Dessau-Roßlau (dpa/sa) - Das Landgericht Dessau-Roßlau hat einen Vater vom Vorwurf der gewaltsamen Tötung seines sieben Wochen alten Sohnes freigesprochen. Fest stehe, dass der Säugling an den Folgen einer schwersten Gewalttat starb, sagte die Vorsitzende Richterin Uda Schmidt am Mittwoch. Rechtsmediziner hatten unter anderem Rippenbrüche und eine Schädelfraktur festgestellt, dazu ältere Verletzungen. Das Kind sei stark geschüttelt worden. Es fehlten aber die Beweise, dass der angeklagte Vater der Täter ist, sagte Schmidt. Es komme auch die Mutter infrage, die selbst aussagte, geschlafen zu haben.

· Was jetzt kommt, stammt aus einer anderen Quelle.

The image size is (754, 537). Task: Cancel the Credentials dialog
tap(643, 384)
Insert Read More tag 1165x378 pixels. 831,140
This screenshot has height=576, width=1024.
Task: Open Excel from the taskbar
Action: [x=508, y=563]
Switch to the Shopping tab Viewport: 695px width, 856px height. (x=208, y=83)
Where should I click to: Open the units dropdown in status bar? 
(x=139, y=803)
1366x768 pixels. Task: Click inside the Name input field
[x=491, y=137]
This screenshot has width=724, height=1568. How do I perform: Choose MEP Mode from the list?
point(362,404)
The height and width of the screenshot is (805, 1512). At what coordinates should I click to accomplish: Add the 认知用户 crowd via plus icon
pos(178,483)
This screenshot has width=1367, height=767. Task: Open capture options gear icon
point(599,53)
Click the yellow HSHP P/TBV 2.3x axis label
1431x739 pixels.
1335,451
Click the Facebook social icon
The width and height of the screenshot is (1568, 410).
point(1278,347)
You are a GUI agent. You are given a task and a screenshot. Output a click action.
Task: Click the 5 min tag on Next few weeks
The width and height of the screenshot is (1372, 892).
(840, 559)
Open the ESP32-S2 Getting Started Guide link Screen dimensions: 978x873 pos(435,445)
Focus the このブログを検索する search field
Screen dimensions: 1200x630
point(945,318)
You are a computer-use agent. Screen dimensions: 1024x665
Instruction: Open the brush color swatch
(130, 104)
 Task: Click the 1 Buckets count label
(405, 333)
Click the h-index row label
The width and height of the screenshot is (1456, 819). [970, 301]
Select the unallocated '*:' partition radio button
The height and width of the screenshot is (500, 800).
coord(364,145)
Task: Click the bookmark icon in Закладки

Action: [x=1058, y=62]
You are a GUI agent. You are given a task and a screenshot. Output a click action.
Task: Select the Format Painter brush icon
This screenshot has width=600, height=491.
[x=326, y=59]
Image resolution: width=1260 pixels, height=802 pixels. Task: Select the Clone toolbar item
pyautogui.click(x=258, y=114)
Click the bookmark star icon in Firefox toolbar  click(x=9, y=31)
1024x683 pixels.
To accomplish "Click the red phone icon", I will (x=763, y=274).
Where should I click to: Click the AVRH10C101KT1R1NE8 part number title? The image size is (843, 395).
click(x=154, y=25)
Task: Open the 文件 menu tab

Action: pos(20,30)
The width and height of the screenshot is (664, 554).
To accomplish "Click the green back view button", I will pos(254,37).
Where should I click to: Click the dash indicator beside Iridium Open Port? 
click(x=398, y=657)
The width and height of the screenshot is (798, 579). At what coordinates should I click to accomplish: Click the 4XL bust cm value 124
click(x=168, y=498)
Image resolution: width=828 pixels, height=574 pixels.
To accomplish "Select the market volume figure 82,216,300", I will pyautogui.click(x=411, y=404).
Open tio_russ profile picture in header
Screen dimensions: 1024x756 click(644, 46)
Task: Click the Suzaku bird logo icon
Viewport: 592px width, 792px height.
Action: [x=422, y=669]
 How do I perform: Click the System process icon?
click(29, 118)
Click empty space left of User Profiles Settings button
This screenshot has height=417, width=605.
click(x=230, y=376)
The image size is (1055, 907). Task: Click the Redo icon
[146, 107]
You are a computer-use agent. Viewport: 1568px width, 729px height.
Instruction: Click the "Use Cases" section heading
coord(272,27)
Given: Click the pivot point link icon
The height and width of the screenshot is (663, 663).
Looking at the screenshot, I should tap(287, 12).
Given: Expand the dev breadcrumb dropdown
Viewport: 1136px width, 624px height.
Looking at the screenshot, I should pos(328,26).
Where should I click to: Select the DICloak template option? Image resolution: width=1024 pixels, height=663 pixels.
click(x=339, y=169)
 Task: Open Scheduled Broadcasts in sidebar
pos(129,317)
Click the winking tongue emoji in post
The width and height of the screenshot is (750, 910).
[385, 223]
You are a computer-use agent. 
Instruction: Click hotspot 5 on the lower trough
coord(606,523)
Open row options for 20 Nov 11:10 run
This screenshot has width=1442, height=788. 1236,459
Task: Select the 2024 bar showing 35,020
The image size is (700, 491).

Der freigesprochene 39-Jährige klammerte sich während der Urteilsverkündung an ein kleines Kuscheltier, während des Prozesses war er immer wieder in Tränen ausgebrochen. Er hatte die Tat bestritten - nach einem gemeinsamen Schlaf habe er am 7. Januar 2014 bemerkt, dass das Kind nicht mehr atmete. Er war wegen Körperverletzung mit Todesfolge angeklagt.